I saw a thread in the Western Forum, but I thought I would comment on it here as well.

There is an article posted a few days ago regarding an 83-unit condo property in Park City that is going to be turned into timeshares, and the last paragraph contains this:



> In the coming weeks, Lantern Asset Management is expecting to announce a partnership similar to that with Hyatt and Escala Lodges with *a prominent timeshare company*.



This could very well be the rumored Park City HGVC property.  It would certainly match what I was told over the phone in November (see my post earlier in this thread).  I guess we will soon find out!

Kurt


----------



## dougp26364 (May 16, 2012)

PigsDad said:


> I saw a thread in the Western Forum, but I thought I would comment on it here as well.
> 
> There is an article posted a few days ago regarding a property in Park City that is going to be turned into timeshares, and the last paragraph contains this:
> 
> ...



It would be nice if this rumor turned out to be true. Right now we have pretty decent access into Park City with the two Marriotts that are there but, it would be good to be able to use our HGVC for Park City and our Marriott's for locations not covered by HGVC.


----------



## DAman (May 16, 2012)

*Hyatt Escala Lodge*

I received a hard copy of my new Hyatt booklet today. It lists one of my exchange options the Hyatt Escala Lodge in Park City, Utah. "Located in the mountainside village of the Canyons, The Hyatt Escala Lodge at Park City is just 30 minutes from the Salt lake City Airport..."
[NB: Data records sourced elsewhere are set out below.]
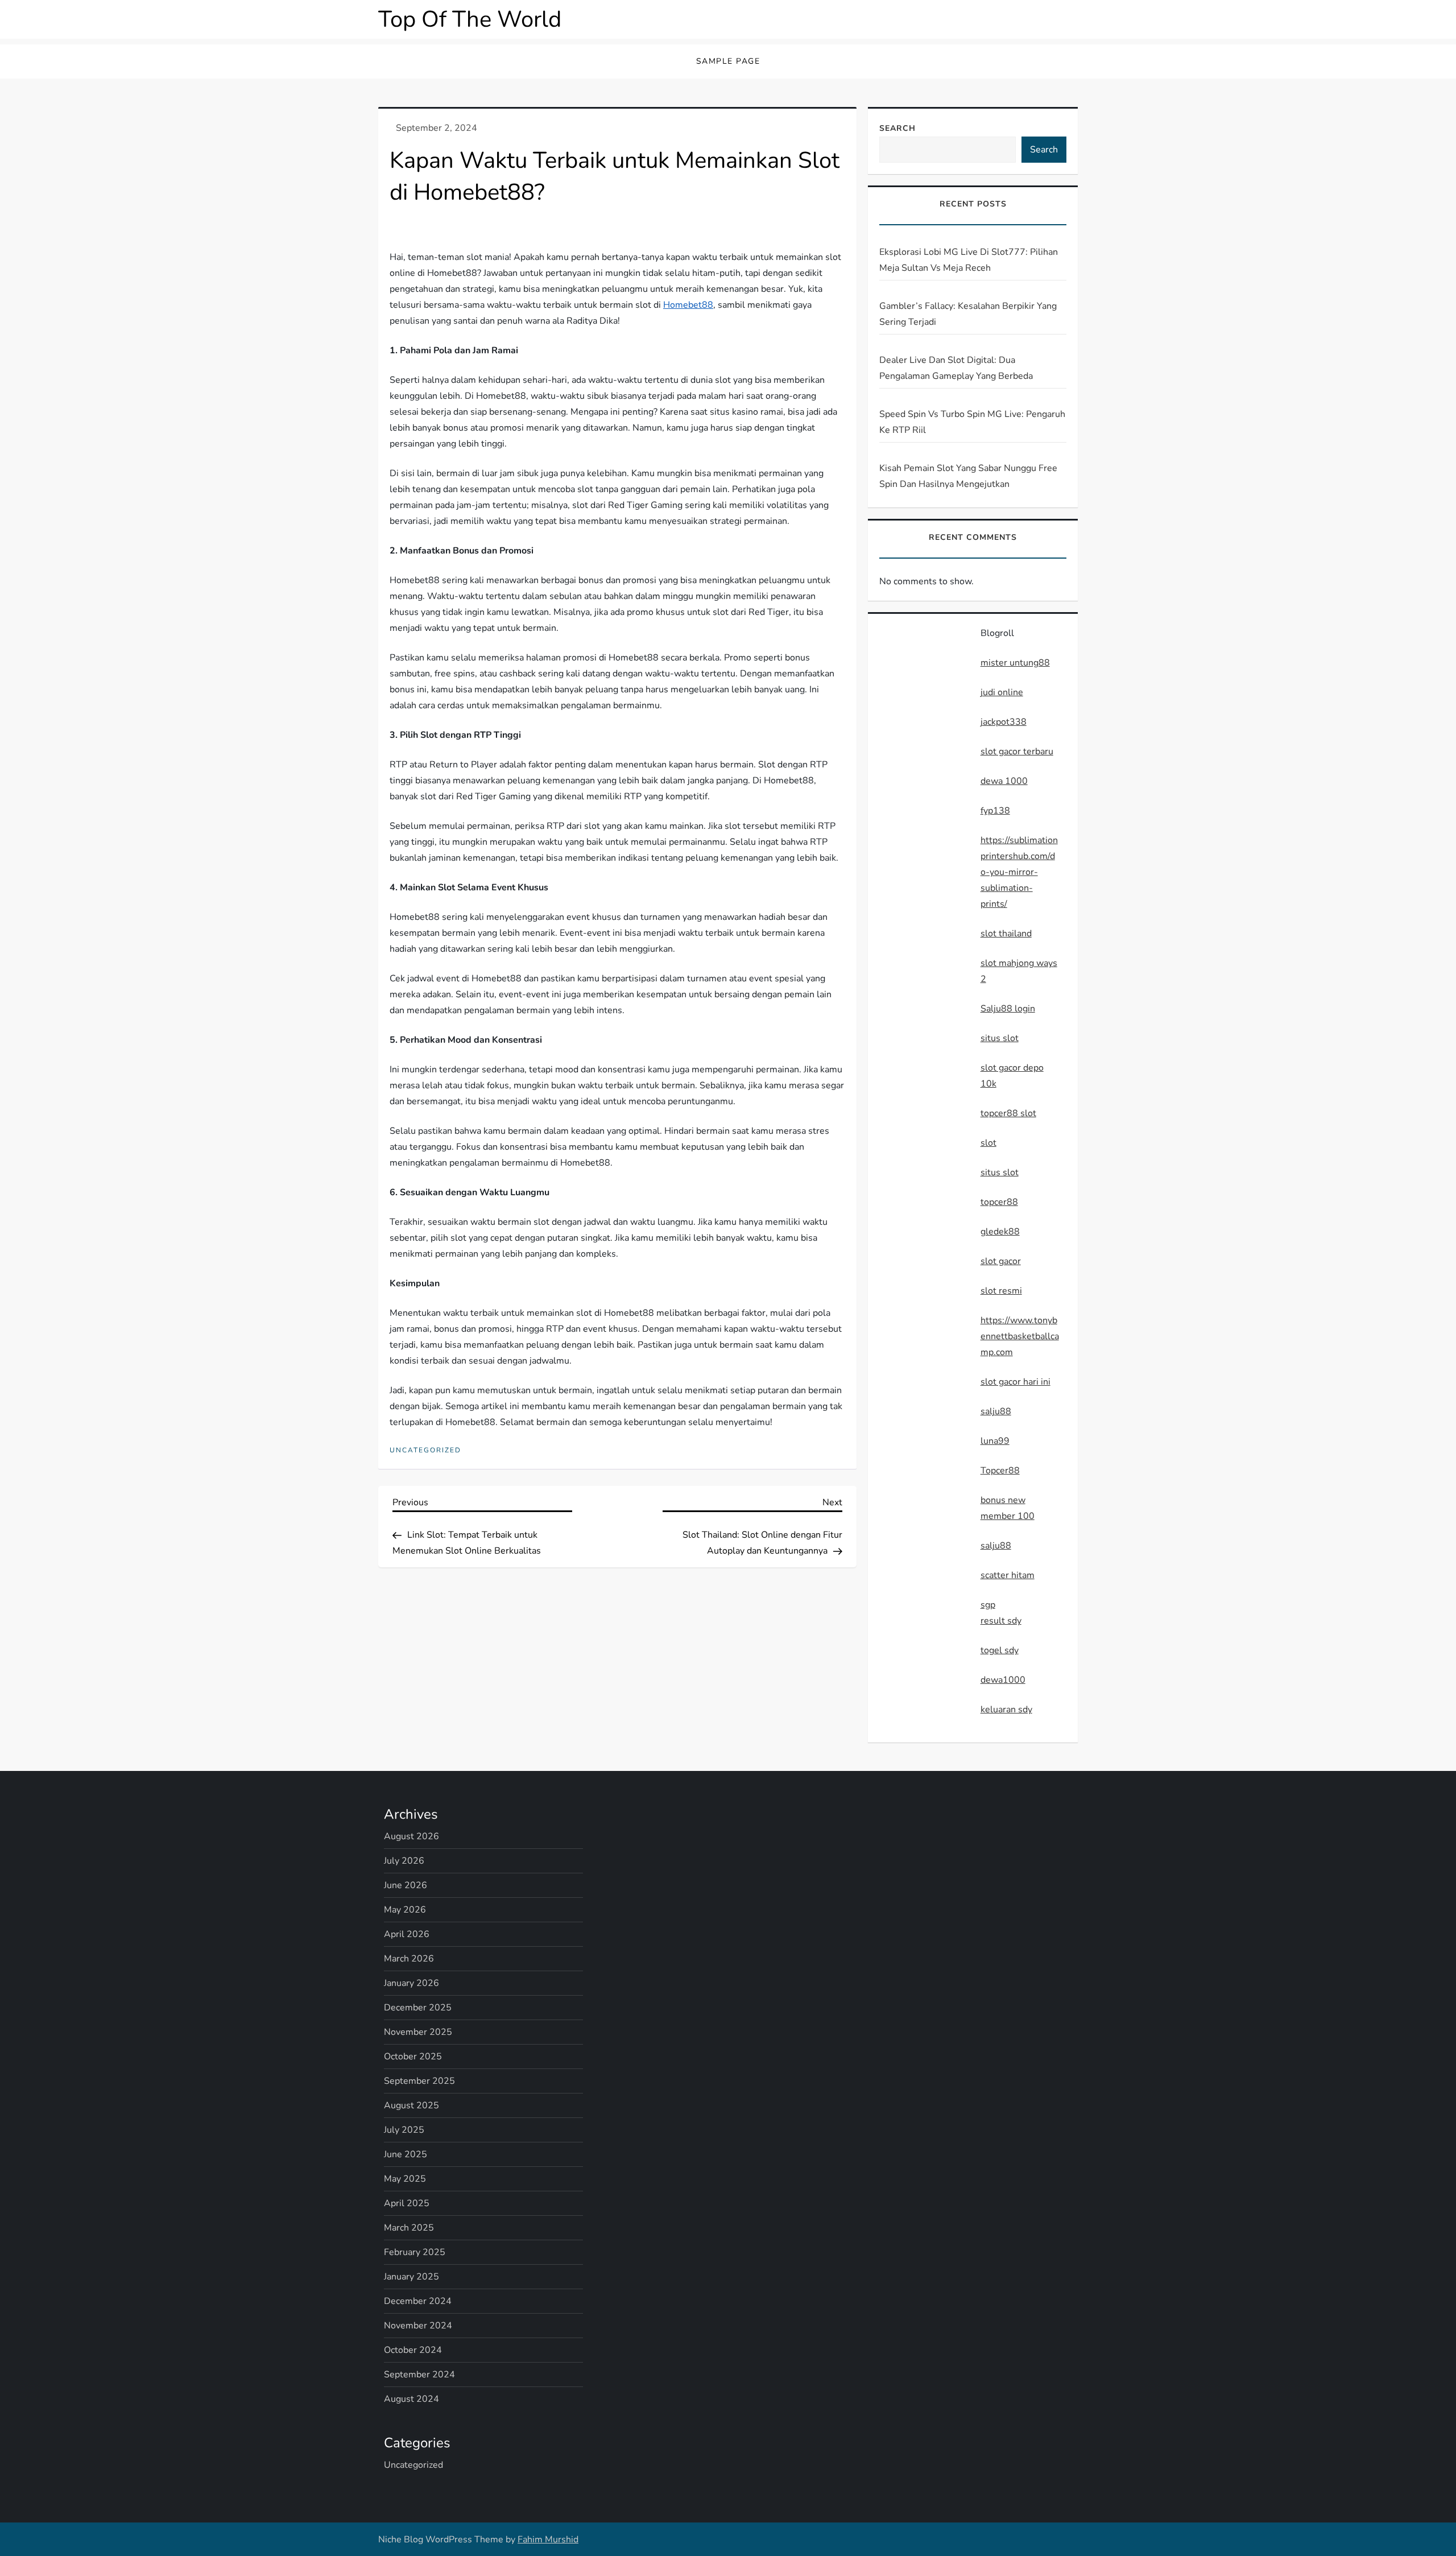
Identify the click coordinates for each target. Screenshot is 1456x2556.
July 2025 (404, 2130)
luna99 (995, 1441)
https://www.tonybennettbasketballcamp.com (1020, 1336)
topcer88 (999, 1202)
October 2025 (413, 2056)
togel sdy (1000, 1650)
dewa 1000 (1004, 781)
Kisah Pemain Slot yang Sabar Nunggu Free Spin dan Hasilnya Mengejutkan (968, 476)
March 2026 (409, 1958)
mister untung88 (1015, 662)
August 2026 (411, 1836)
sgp (988, 1605)
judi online (1002, 692)
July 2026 (404, 1861)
The brochure continues to add 1,2,3,and 4 bedroom units available as well as studios.  It is a little odd as it states under number of units: "Varies"

This could be very interesting.

DAman


----------



## tmstuber (May 17, 2012)

HGVC will market and manage 83 units that was part of Hyatt Escala Lodge at Park City.  This should be announced sometime in August 2012 -- and will be available for booking for the 2012/13 ski season.  It is ski in/out at the Canyons.  This place was built in 2009.  Formerly, they were trying to market these as condos, but the market for 2nd homes is too weak -- hence an opportunity/benefit to HGVC members.

Here is a link to the property that was acquired...
http://www.sunriseatescalalodges.com/about.html


----------



## GregT (May 17, 2012)

tmstuber said:


> HGVC will market and manage 83 units that was part of Hyatt Escala Lodge at Park City.  This should be announced sometime in August 2012 -- and will be available for booking for the 2012/13 ski season.  It is ski in/out at the Canyons.  This place was built in 2009.  Formerly, they were trying to market these as condos, but the market for 2nd homes is too weak -- hence an opportunity/benefit to HGVC members.
> 
> Here is a link to the property that was acquired...
> http://www.sunriseatescalalodges.com/about.html



I appreciate the bold and specific prediction, I hope it is accurate from our new arrival (welcome to tug!)

Any predictions on other properties/locations/timing?

I hope you are correct on Park City!

Best,

Greg


----------